Perry, also a doctoral candidate in the college’s public health and clinical laboratory science and practice concentration, is the associate director of the Biodefense Laboratory at the Wadsworth Center, a New York State Department of Health lab. He and his biodefense co-workers help out in the center’s Virology Laboratory, processing COVID tests. When their shifts are over, they return to their biodefense work, testing specimens that come in for biothreat pathogens such as anthrax, ebola and plague.
“For the last four months, we’ve been testing for COVID almost nonstop,” says Perry, who’s been at Wadsworth 11 years. “At the beginning of the pandemic, we were working seven days and 80 hours a week, testing about 2,700 specimens daily. Now we’re down to about 60 or 70 hours per week and 1,500 tests daily. I fully expect it to pick up again in the fall, as more and more businesses open up.”
Lack of tests, slow results. What went wrong?
There’s been a national outcry at the lack of available testing in this country and the sometimes agonizing wait to get the results. Where do these lab scientists think things went awry?
Overwhelming demand and staffing issues have played a part, no doubt. But sourcing – or, more precisely, the lack of it – has been the biggest issue.
“It’s like baking,” Corrigan explains. “To make a batch of cookies, you need flour, sugar and eggs. Mix them all up, put them in the oven, and you come out with cookies. But imagine that this week you’re out of sugar, so you can’t make the cookies. And the next week, you have sugar but now you’re out of eggs.
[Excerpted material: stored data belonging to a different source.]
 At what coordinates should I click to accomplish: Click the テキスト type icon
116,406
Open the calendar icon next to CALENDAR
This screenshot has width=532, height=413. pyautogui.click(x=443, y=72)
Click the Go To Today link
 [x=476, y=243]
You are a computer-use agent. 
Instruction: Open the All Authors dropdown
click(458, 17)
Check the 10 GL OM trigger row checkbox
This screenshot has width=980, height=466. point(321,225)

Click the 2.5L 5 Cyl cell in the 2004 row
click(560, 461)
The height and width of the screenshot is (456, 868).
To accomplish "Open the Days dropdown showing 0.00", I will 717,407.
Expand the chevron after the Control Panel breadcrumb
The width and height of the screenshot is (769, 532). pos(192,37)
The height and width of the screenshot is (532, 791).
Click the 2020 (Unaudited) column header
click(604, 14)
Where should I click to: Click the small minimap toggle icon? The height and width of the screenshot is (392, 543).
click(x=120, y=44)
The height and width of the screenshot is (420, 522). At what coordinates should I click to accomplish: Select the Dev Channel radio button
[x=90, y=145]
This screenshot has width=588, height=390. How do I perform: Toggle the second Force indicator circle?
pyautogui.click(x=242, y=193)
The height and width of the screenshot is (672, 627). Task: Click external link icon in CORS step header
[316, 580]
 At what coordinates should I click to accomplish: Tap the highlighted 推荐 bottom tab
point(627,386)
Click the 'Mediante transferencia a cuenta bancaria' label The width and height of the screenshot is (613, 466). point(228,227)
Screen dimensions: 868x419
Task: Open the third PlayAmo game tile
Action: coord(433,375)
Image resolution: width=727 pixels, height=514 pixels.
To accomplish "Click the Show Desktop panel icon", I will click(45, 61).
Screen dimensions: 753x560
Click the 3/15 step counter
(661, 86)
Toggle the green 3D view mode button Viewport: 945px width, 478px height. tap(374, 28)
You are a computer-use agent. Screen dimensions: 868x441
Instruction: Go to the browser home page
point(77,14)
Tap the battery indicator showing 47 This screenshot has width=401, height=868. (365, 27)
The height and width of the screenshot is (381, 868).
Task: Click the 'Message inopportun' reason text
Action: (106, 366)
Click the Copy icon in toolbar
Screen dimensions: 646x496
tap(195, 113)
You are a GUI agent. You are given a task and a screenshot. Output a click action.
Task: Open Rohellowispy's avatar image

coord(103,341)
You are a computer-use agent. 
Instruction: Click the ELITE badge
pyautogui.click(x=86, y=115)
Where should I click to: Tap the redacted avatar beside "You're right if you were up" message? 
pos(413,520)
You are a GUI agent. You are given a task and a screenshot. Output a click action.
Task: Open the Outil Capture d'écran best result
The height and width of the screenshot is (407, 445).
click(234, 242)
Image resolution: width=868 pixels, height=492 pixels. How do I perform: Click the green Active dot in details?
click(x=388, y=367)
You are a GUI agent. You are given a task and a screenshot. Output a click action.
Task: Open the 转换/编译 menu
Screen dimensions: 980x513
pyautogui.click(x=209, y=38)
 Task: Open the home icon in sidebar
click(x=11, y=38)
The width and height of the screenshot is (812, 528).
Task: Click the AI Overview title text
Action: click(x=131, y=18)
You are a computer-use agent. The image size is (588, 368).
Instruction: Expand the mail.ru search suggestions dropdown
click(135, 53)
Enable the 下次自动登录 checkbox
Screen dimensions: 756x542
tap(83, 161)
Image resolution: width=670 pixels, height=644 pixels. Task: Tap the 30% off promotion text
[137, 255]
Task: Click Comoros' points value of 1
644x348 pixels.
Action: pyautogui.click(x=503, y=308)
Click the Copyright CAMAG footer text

What I’ve done is try to increase my options so there are multiple different tests available.
“Luckily, my lab is part of the CDC, so we get federally provided reagents (a substance used to detect a pathogen or virus in a specimen). Our turnaround time is crushing the commercial labs. We get test results out the same day or within 24 hours. We’re fast because we need to be. We need to get patients identified and contacts traced.
“I think we’re doing pretty well with this, but instrumentation is a challenge. I have the funding, I have the purchase orders for the equipment, and I’m ready to roll, but now the instruments are on back order for months. I can’t increase my capacity, and that’s a huge frustration. These companies are doing their best, but demand is outpacing production. I don’t think the world or the U.S. was ready to ramp up this kind of testing.”
Perry has had his share of problems as well.
“Obtaining reagents in the beginning of the pandemic was tough,” Perry says. “All of the laboratories were competing for the same types of reagents and instruments. And there were only a few assays that had FDA approval, which limited stocks.”
Perry’s work-around was to have his lab validate their own assay, which allowed them to get test results in a very respectable 12-13 hours. And the New York State Department of Homeland Security and Emergency Services was essential in helping procure needed supplies.
COVID-19: ‘A perfect storm’
Dengue. Zika. Ebola. H1N1. Public health professionals are accustomed to dealing with vicious viruses. “Every pathogen we deal with is important,” Perry says, “because no matter what it is, correctly identifying it will make a difference in someone’s life.”
But COVID-19 really has no equal, the lab scientists say.
“I’ve worked with H1N1, ricin, anthrax and all these crazy dangerous toxins and diseases,” Corrigan says. “But the thing I’ve always been most afraid of is novel flu. It can go across the globe very quickly and have a huge effect on our population. COVID-19 is even worse. With a novel flu, you can adapt a vaccine and use antivirals that will have at least a partial effect. But with COVID-19, we have no drugs or vaccine. Speaking from a public health and molecular biologist standpoint, it’s really the perfect storm.”